• [Stored data]
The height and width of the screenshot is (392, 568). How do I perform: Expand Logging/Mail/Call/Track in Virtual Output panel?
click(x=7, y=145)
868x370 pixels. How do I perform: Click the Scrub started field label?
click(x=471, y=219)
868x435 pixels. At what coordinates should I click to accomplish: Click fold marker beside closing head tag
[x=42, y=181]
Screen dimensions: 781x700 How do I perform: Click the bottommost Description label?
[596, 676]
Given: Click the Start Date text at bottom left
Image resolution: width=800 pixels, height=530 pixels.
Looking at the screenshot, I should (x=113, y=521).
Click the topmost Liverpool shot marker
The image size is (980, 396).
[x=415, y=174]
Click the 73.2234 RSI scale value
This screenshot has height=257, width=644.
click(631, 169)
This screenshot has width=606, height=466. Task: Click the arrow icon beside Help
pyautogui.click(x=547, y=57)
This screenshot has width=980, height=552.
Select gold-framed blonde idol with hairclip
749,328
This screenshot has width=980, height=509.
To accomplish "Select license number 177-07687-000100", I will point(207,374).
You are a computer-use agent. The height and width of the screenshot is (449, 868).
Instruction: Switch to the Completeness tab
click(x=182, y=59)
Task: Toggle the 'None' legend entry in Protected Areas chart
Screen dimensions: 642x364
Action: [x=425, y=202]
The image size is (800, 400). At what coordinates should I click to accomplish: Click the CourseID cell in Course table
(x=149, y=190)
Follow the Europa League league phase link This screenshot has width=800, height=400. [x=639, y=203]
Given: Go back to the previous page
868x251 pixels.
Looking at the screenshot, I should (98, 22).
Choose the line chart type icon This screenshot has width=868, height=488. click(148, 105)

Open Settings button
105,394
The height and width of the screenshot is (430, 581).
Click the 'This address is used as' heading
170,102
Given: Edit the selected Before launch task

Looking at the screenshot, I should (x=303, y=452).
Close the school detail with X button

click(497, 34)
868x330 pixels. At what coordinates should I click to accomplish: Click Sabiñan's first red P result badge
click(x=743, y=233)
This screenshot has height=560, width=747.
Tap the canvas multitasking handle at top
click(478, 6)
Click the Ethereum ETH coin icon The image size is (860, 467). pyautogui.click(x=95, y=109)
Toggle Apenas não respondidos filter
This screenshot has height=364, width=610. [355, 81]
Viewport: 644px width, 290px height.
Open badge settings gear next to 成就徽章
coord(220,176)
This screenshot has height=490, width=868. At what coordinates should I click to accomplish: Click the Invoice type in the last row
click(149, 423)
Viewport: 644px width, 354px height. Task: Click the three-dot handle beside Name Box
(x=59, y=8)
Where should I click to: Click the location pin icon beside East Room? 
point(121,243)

• [WHAT TO DO]
Please set down, with no changes, the line that contains "Viewport: 644px width, 354px" and all the lines after it until the entries end; write nothing besides them.

• [RESULT FOR THIS TASK]
Viewport: 644px width, 354px height. Task: Click the three-dot handle beside Name Box
(x=59, y=8)
Where should I click to: Click the location pin icon beside East Room? 
point(121,243)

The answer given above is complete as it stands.